▶ **TASK TO COMPLETE**
Only the lines from the one that contains "The width and" through the last line of the data below should be duplicated, exactly and without pictures.

▶ **MATERIAL FOR THIS TASK**
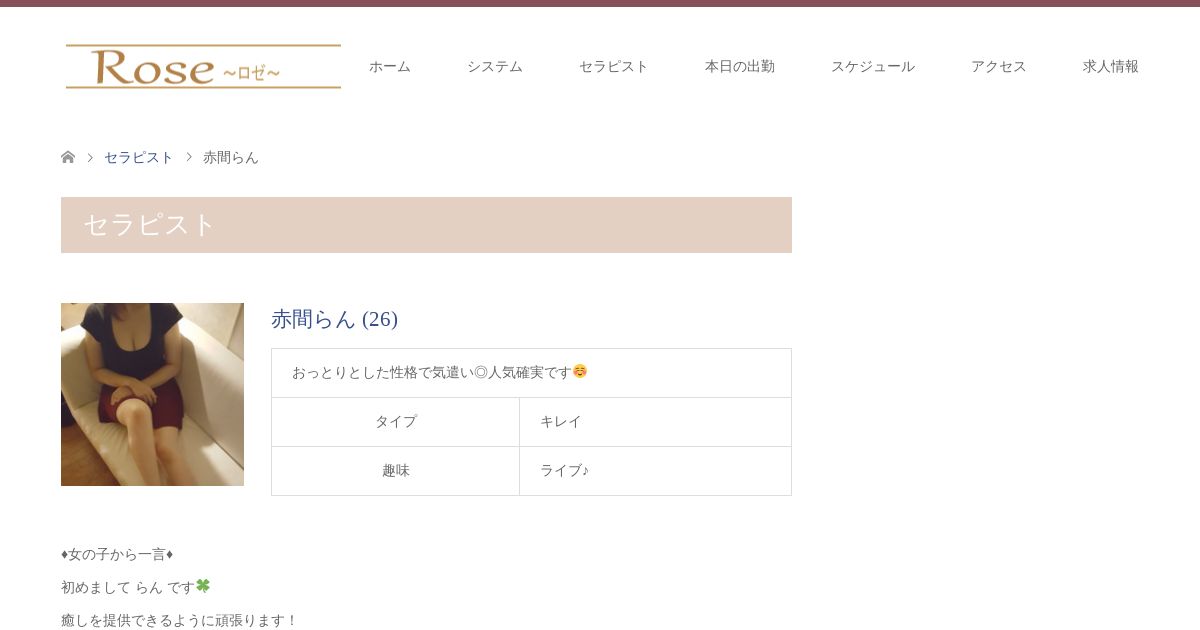
Task: Select the ライブ♪ hobby cell
Action: pyautogui.click(x=655, y=471)
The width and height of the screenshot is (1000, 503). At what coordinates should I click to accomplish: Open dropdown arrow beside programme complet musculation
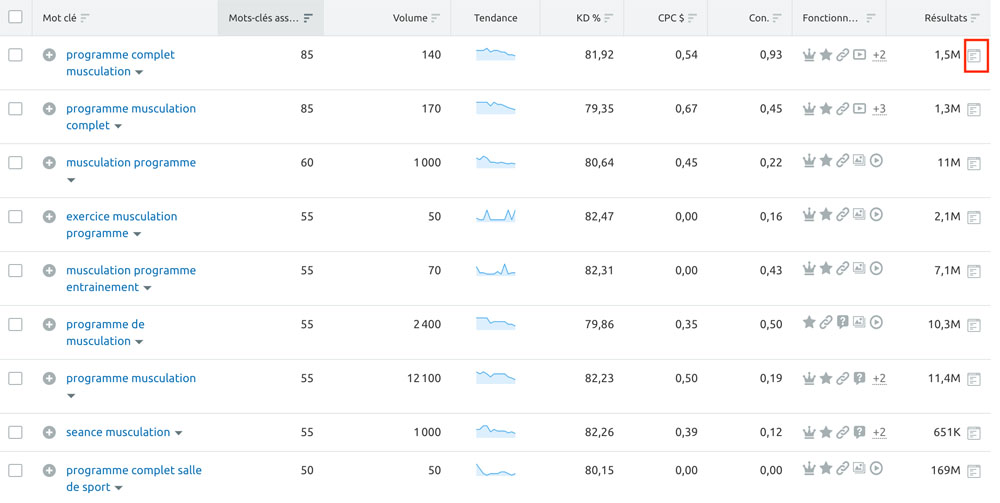139,73
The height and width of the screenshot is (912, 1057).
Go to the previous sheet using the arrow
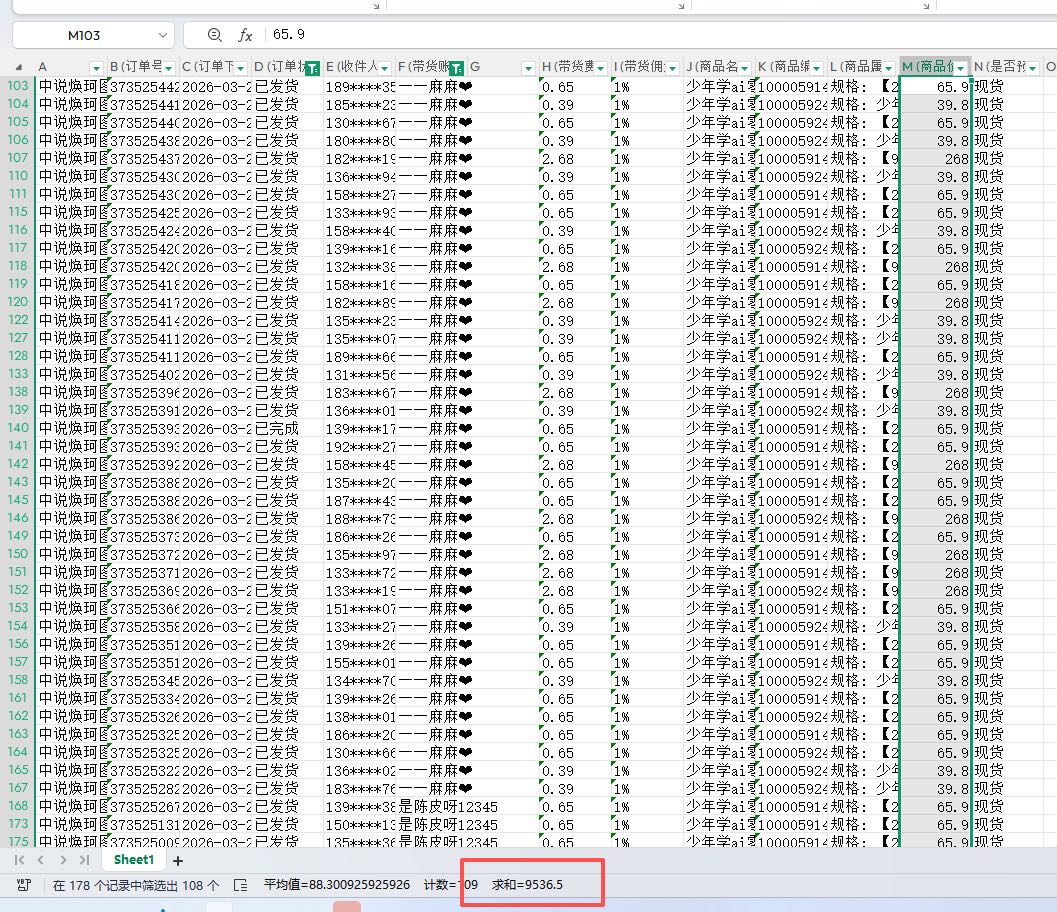tap(41, 860)
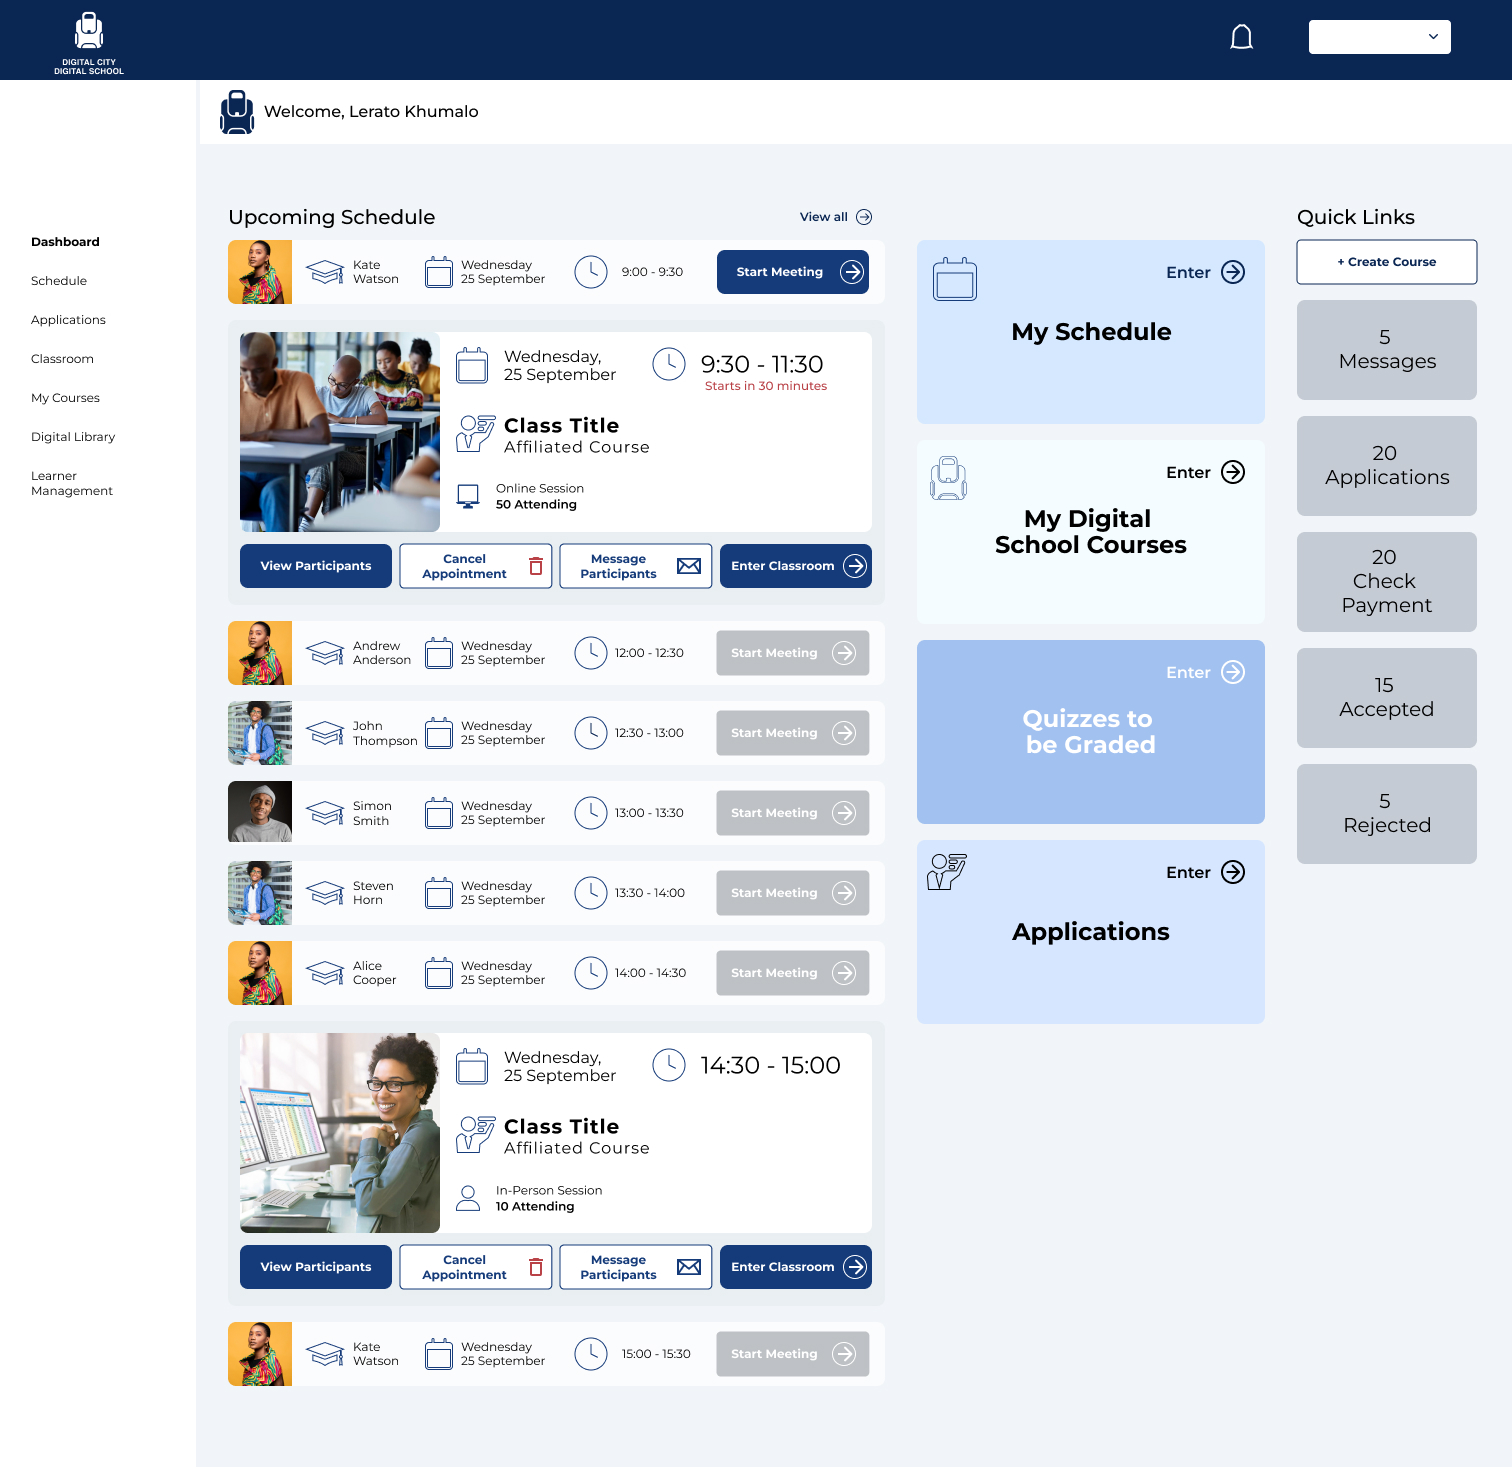Click the backpack icon on Digital School Courses card

(948, 478)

▶ **WRITTEN ANSWER**
The width and height of the screenshot is (1000, 503). At what coordinates should I click to accomplish: Open dropdown arrow beside programme complet musculation
139,73
The height and width of the screenshot is (912, 1057).
Go to the previous sheet using the arrow
tap(41, 860)
Click the backpack icon on Digital School Courses card

(948, 478)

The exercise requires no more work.